Insights on the role of TLR-4 in neuroinflammation: a hint on COVID-19 relationship

Abstract

Neuroinflammation plays a crucial role in cognitive decline and neurodegenerative diseases, such as Alzheimer's. Within the central nervous system, microglia express Toll-like receptor 4 (TLR-4) abundantly, which prompts the secretion of proinflammatory cytokines like TNF-α, PGE2, IL-1β, and NO that are considered essential components of neuroinflammation. The emergence of neurological complications in patients with COVID-19 has spurred investigations into the potential involvement of TLR-4. Particularly intriguing is its contribution to the cytokine storms triggered by SARS-CoV-2 and SARS-CoV-1 infections.
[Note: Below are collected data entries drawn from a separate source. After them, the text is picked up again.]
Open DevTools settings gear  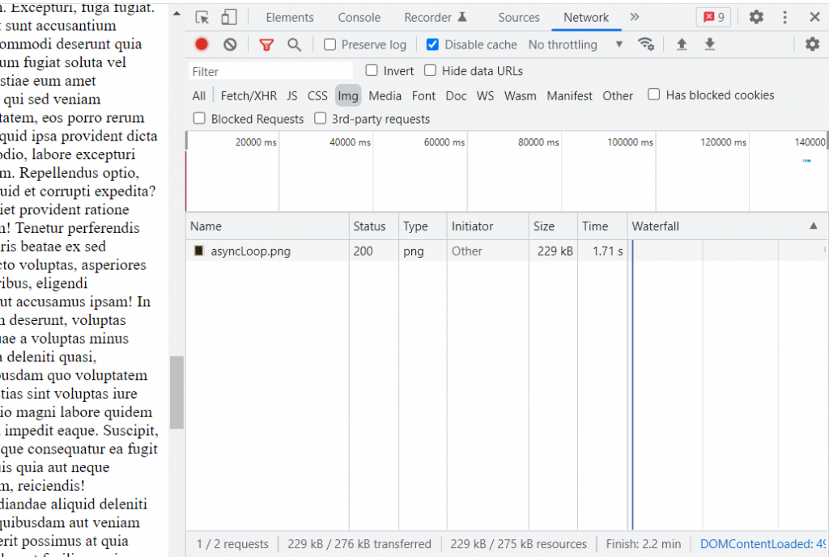click(756, 17)
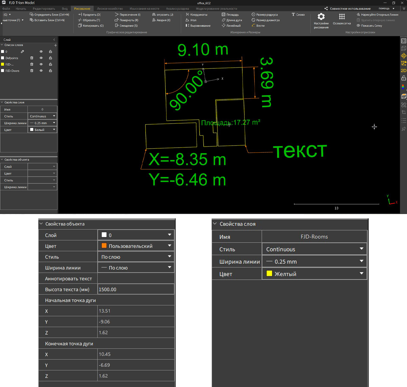Image resolution: width=407 pixels, height=387 pixels.
Task: Select the Слово text tool
Action: tap(298, 15)
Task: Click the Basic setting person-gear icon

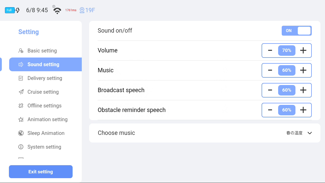Action: coord(21,51)
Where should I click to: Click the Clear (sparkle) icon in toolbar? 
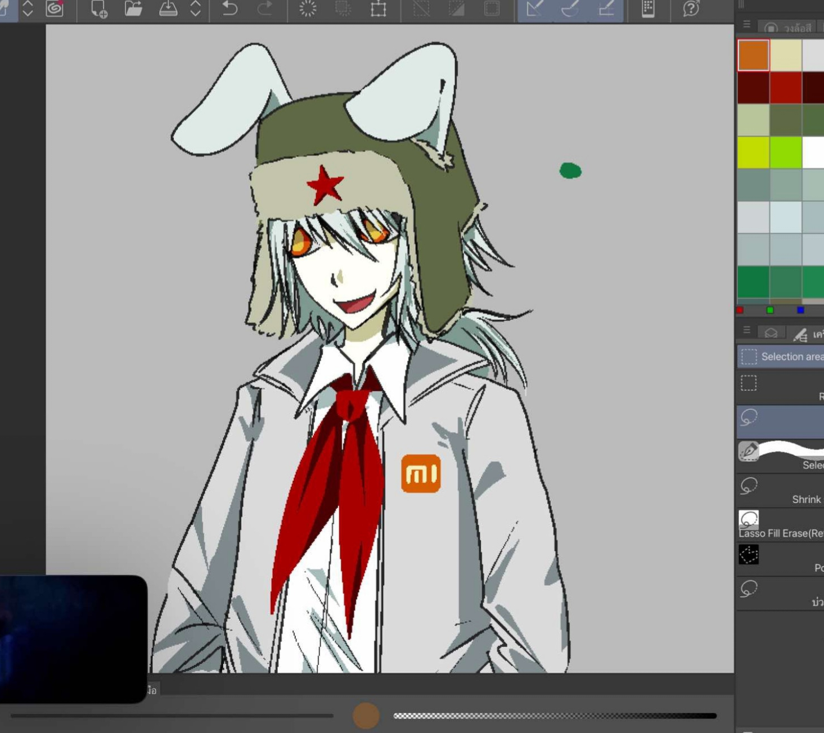(x=308, y=8)
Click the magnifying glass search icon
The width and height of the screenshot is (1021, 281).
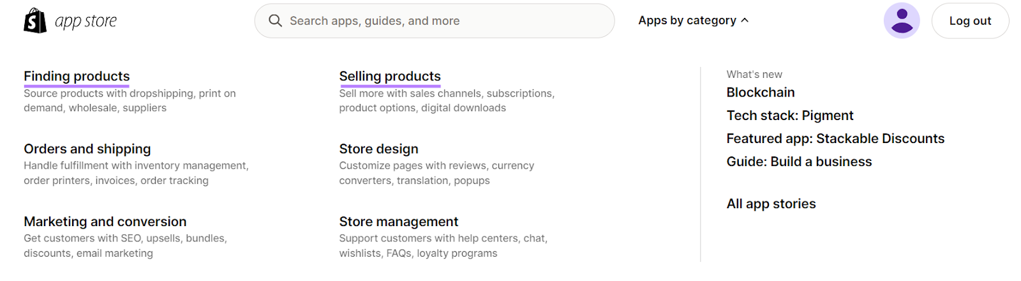275,20
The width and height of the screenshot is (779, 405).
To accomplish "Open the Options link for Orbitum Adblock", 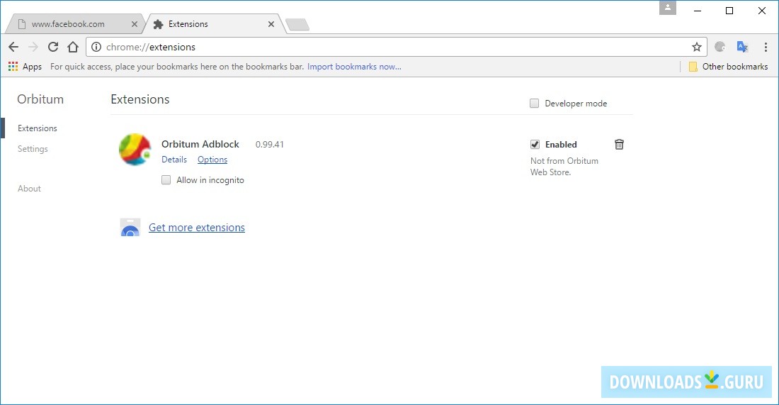I will point(212,160).
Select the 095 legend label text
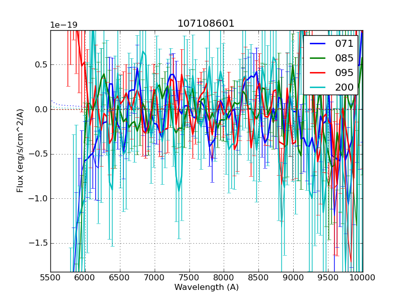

This comprehensive review investigates TLR-4-induced neuroinflammation, focusing on its potential connection to cognitive decline and neurological symptoms triggered by COVID-19. By unraveling the intricate mechanisms by which TLR-4 mediates neuroinflammation, this review aims to shed light on its possible role in the context of COVID-19. Understanding the implications of TLR-4 activation could pave the way for targeted interventions to alleviate the cognitive and neurological impacts of COVID-19. As the world seeks to comprehend the far-reaching effects of the pandemic, grasping the nuances of TLR-4-associated neuroinflammation stands as a crucial step in addressing the challenges posed by cognitive decline and neurological manifestations in patients with COVID-19.